La prochaine étape s’inscrit dans une logique d’action : clarifier les rôles, accélérer les projets structurants et renforcer la résilience du réseau pour que l’éclairage public devienne un levier de sécurité et de dynamisme urbain, plutôt qu’un sujet de polémique. Dans ce contexte, les autorités locales et la SNEL doivent converger vers une feuille de route commune, avec des échéances transparentes, des indicateurs de performance clairs et une communication régulière avec les citoyens sur les avancées et les défis à relever.

La mise au point de la SNEL ne convainc par la NSCC qui estime dans ce dossier, la SNEL est « entre dilution des responsabilités et obscurité organisée ».

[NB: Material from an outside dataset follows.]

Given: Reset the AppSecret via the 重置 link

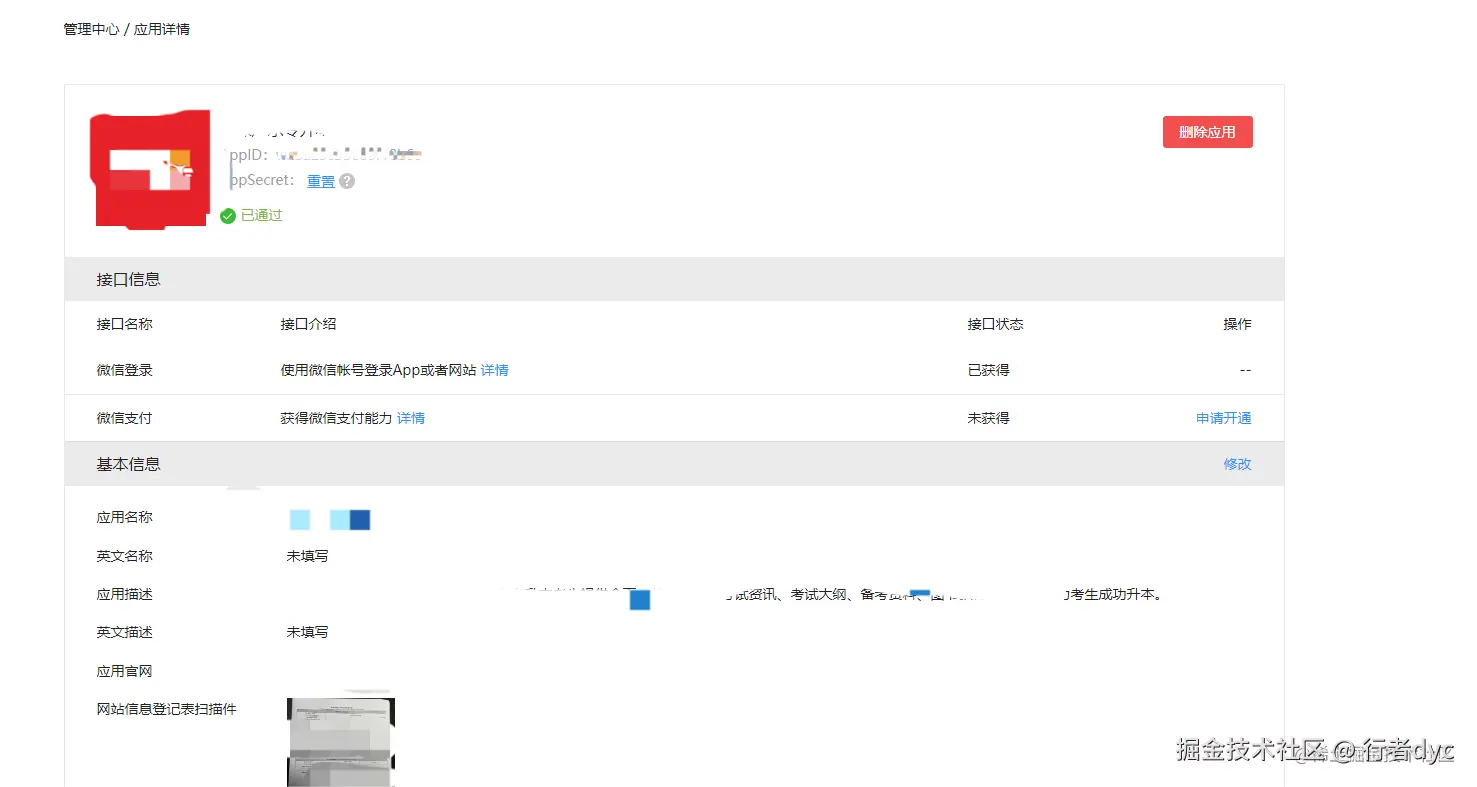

Son coordonnateur national, Jonas Tshiombela soutient q’à force de vouloir se décharger de ses responsabilités, l’État congolais finit par plonger ses citoyens dans une obscurité à la fois physique et institutionnelle. Et cette récente sortie médiatique de la SNEL, relayée par Africa News, n’est pas une clarification : c’est une tentative habile de dilution de responsabilité dans un système déjà miné par l’opacité.

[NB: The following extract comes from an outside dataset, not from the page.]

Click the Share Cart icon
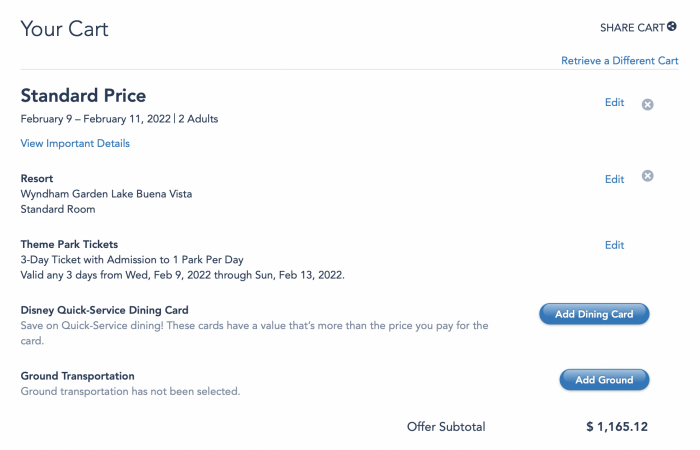This screenshot has height=450, width=700. [x=672, y=27]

« Que nous dit-on ? Que la SNEL produit, transporte et distribue l’électricité, mais ne serait pas responsable de l’éclairage public. Très bien. Mais alors, qui perçoit chaque mois les frais d’éclairage public sur les factures des citoyens ? Qui collecte cet argent ? Qui le transfère ? Qui en garantit la traçabilité ? La vérité est simple : on ne peut pas encaisser sans rendre compte », s’interroge et conclut en même temps Jonas Tshiombela.

Et de continuer : « La SNEL ne peut pas, d’un côté, se présenter comme un simple opérateur technique, et de l’autre, agir comme un collecteur de fonds publics sans assumer les obligations de transparence qui en découlent. Cette posture est intenable. Elle est même dangereuse. Car elle ouvre la voie à une gouvernance de l’irresponsabilité, où chacun renvoie la balle pendant que la population reste dans le noir ».

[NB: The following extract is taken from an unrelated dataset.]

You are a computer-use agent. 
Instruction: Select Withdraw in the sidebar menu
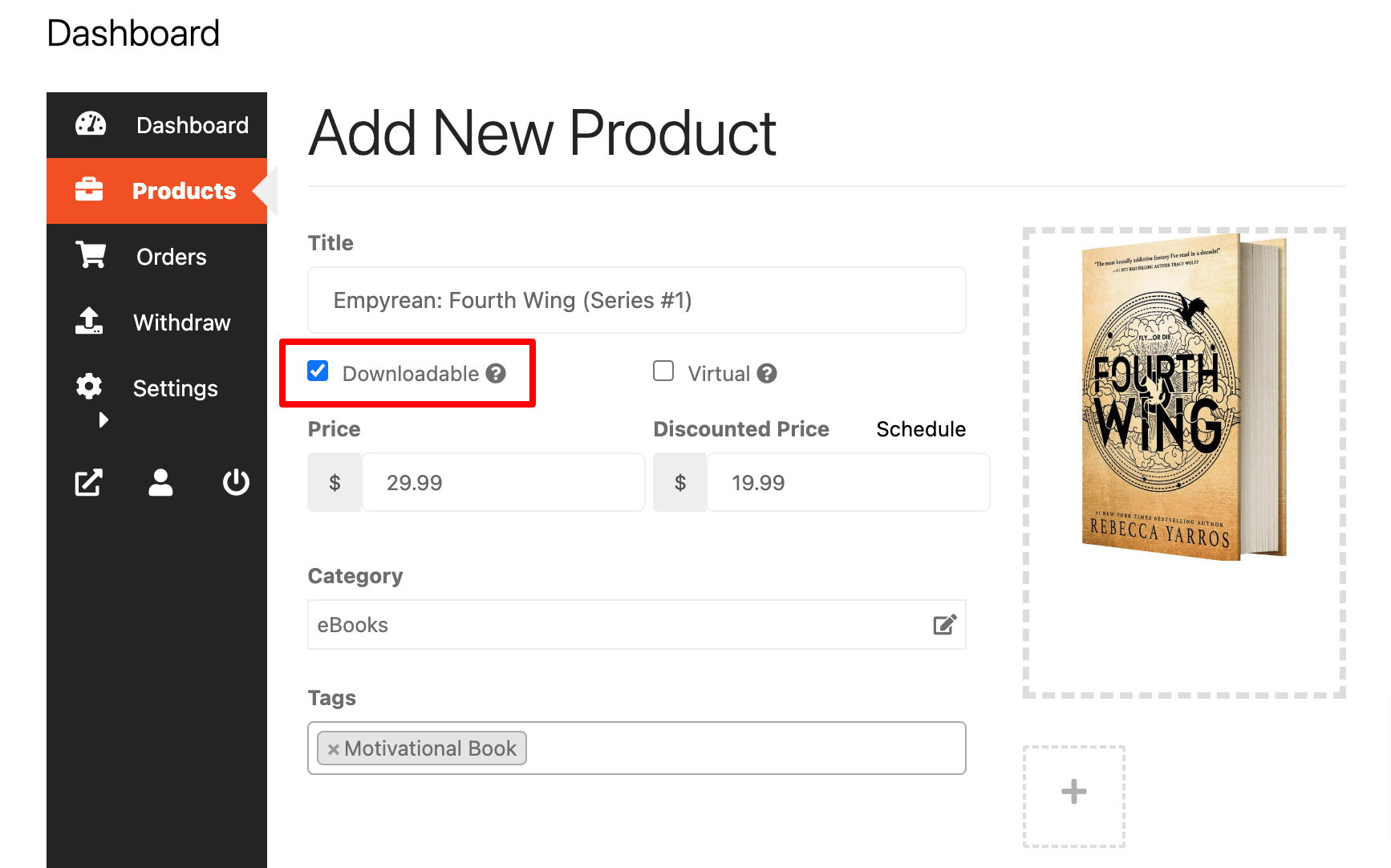181,322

Pour le numéro 1 de la NSCC, l’argument selon lequel l’éclairage public relèverait exclusivement de l’Hôtel de Ville est juridiquement discutable et politiquement insuffisant. Car dans toute chaîne de gestion publique, la responsabilité est partagée et cumulative. Celui qui perçoit, celui qui transfère et celui qui exécute sont tous comptables devant le peuple.

Somme toute, dans ce dossier, ce que la NSCC exige n’a rien d’excessif : – La publication du mécanisme de perception des frais d’éclairage public ; – La clé de répartition entre les entités concernées ; – Les preuves de transfert effectif des fonds à l’Hôtel de Ville ; et – Un audit indépendant sur la gestion de ces ressources.

« Refuser ces exigences, c’est reconnaître implicitement qu’il y a quelque chose à cacher », tranche Jonas Tshiombela, rappelant qu’il est temps de mettre fin à cette culture de l’opacité, que chaque institution assume pleinement sa part de responsabilité et que la lumière soit faite au propre comme au figuré d’autant plus que le peuple congolais ne doit plus continuer de payer pour un service qu’il ne voit pas.

« L’absence d’éclairage public n’est pas un détail technique : c’est une faillite de l’État », telle est la sentence de Jonas Tshiombela.

Il faut rappeler que Kinshasa, une capitale de plus de 15 millions d’habitants est livrée à l’insécurité nocturne du fait que des quartiers entiers voire des communes sont plongés dans l’obscurité exposant des femmes et des jeunes abandonnés, paralysant aussi des activités économiques.